_AIM 1_
List every edit distance algorithm that the SymSpellEx text names as popular.

_TEXT_
[START]
SymSpellEx (Extended SymSpell)
Node.js spelling correction & Fuzzy search library based on Symmetric Delete Spelling Correction algorithm (SymSpell)
Why SymSpellEx
- Simple spell checking algorithms, such as the Norvig Algorithm, are not efficient and can be slow.
- I needed a spell checker that would work on a distributed system with multiple nodes, to perform spelling correction without duplicating data on each node.
- I needed to ensure that any changes or updates to the training data would be reflected across all connected nodes.
Edit Distance
Edit distance is a measure of how different two strings are in terms of the minimum number of operations required to transform one string into the other.
Edit distance algorithms compute the minimum number of edit operations required to transform one string into another, where edit operations include insertion, deletion, and substitution of characters. Some popular edit distance algorithms include:
- Levenshtein distance: This algorithm computes the minimum number of insertions, deletions, and substitutions required to transform one string into another.
- Damerau-Levenshtein distance: This is similar to Levenshtein distance, but also allows for transpositions (i.e., swapping adjacent characters).
- Jaro distance: This algorithm computes the similarity between two strings based on the number of matching characters and the number of transpositions needed to make the strings identical.
- Jaro-Winkler distance: This is an extension of the Jaro distance that assigns higher weights to prefix matches.
Example
The Levenshtein distance between "kitten" and "sitting" is 3. A minimal edit script that transforms the former into the latter is:
kitten → sitten (substitute "s" for "k")
sitten → sittin (substitute "i" for "e")
sittin → sitting (insert "g" at the end)
The total number of operations needed to transform "kitten" into "sitting" is three, which is the edit distance between the two strings.
Naive approach
It involves checking each word in the dictionary to find the word with the smallest edit distance to the misspelled word.
For example, if the misspelled word is "teh", the algorithm will check every word in the dictionary to find the word with the smallest edit distance. The algorithm may find "the" as a possible correction, since it only requires one edit (a substitution of "h" with "e")
This approach is computationally very expensive, which makes it not practical to use.
Peter Norvig Algorithm
Peter Norvig Algorithm is a spell-checking algorithm that generates all possible terms with a given edit distance from the query term and searches them in a dictionary to find the correct spelling. The edit distance is calculated based on the number of operations needed to transform the query term to the correct spelling, where an operation can be a deletion, transposition, replacement, or insertion of a single character.
The algorithm follows these steps:
Generate all possible candidate words within an edit distance of
n
from the input word, by applying deletions, transpositions, replacements, and insertions to the input word.Filter the candidate words to keep only the ones that appear in a pre-existing corpus of text, in this case, a large English text corpus.
Rank the remaining candidate words based on their frequency of occurrence in the corpus.
Return the most likely candidate word as the corrected spelling.
Example:
Suppose the input word is "the", and we have a large English text corpus to draw from. We first generate all possible candidate words within an edit distance of 2 from "the". This gives us a set of words such as "thee", "them", "then", "there", "these", "theta", and so on.
Next, we filter this set to only include the candidate words that appear in the English text corpus. Suppose this narrows down our set to just "the" and "they".
[END]
_ROWS_
[START]
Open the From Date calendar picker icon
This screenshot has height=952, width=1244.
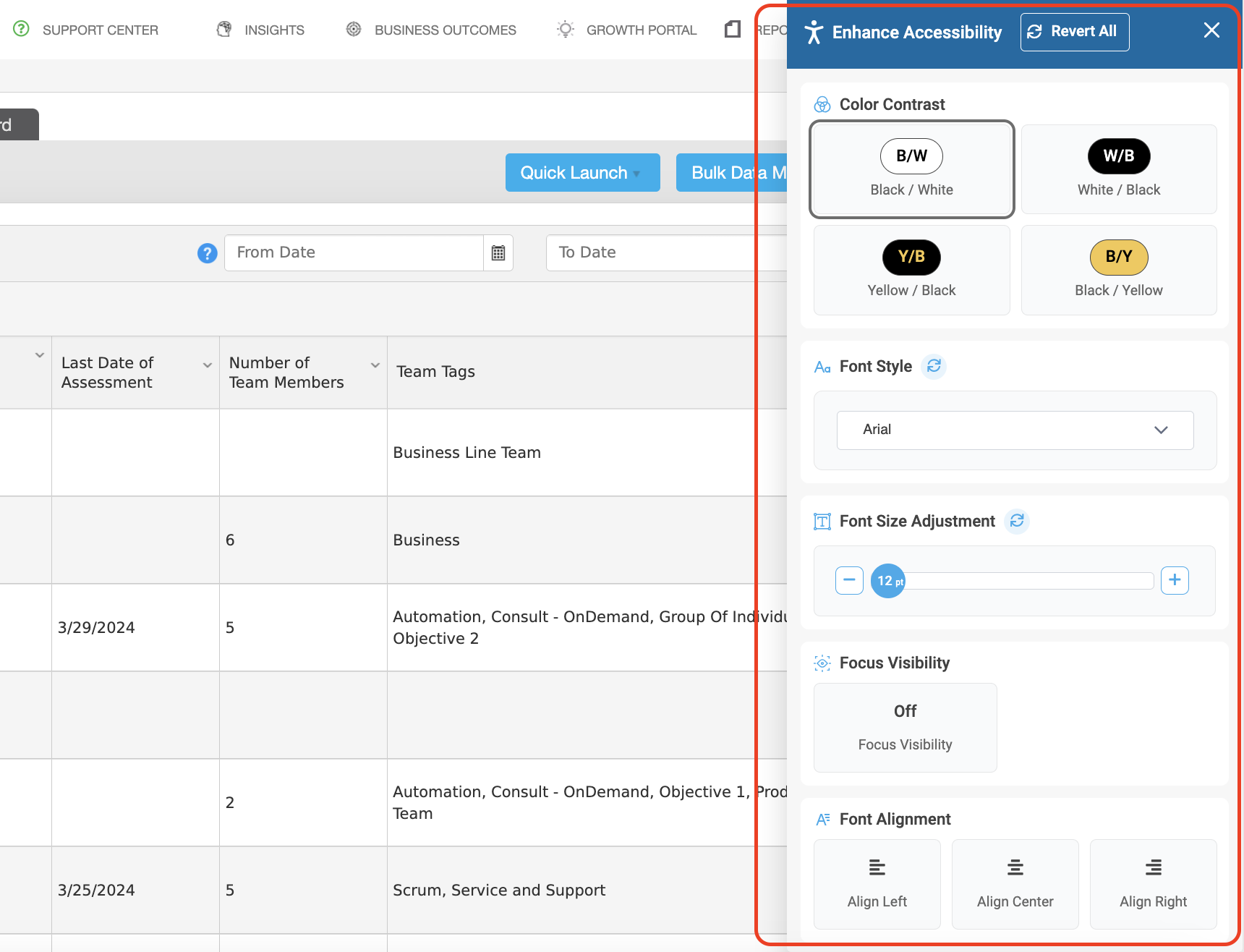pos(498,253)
[END]
[START]
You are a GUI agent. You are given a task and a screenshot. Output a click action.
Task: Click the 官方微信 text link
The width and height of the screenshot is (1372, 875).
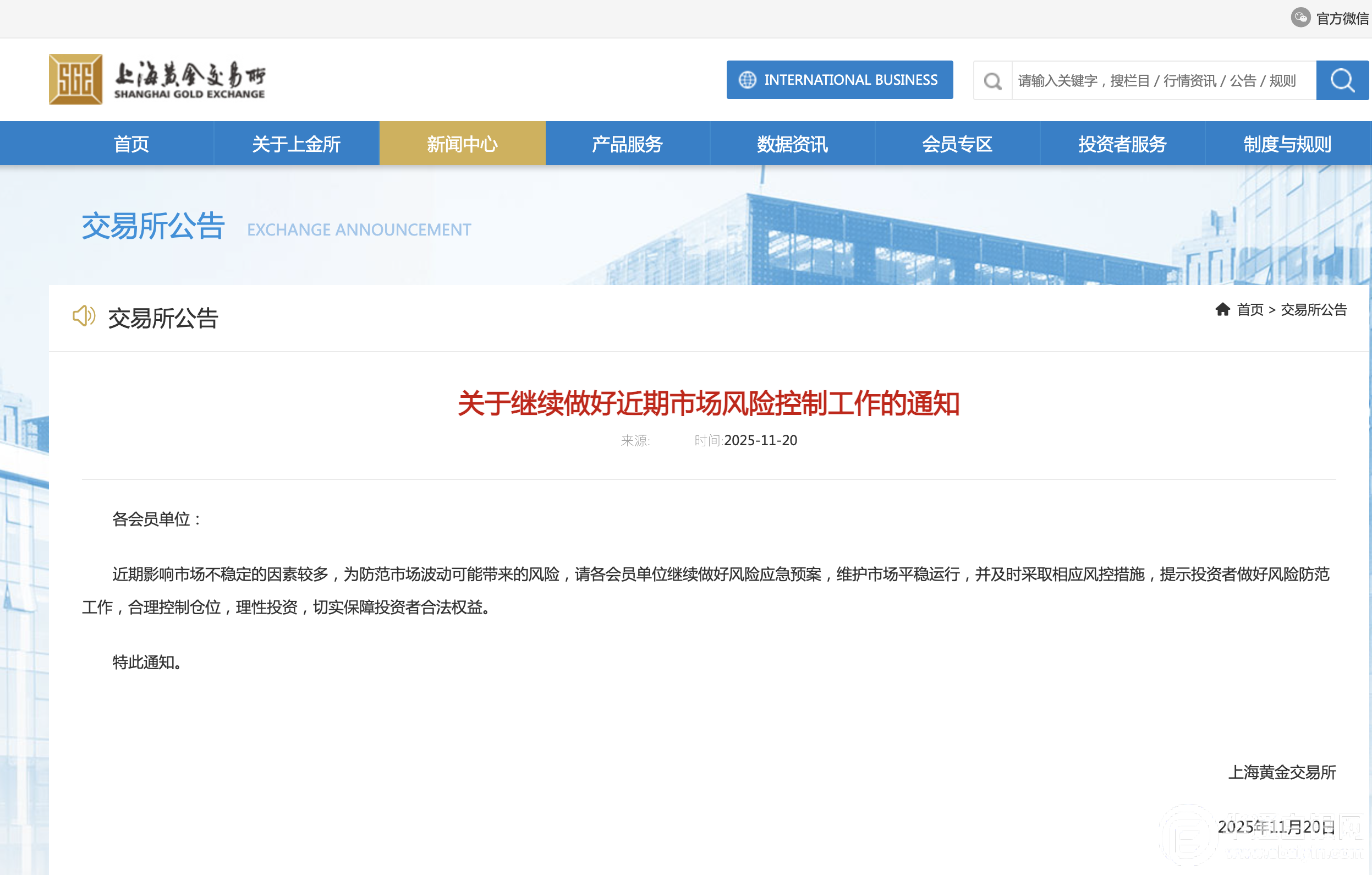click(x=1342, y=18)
[END]
_AIM 2_
Copy the rows from the line with "Open the From Date calendar picker icon" to the line with "pos(498,253)", and omit the pictures.

_FINAL RESULT 1_
- Levenshtein distance
- Damerau-Levenshtein distance
- Jaro distance
- Jaro-Winkler distance

_FINAL RESULT 2_
Open the From Date calendar picker icon
This screenshot has height=952, width=1244.
pos(498,253)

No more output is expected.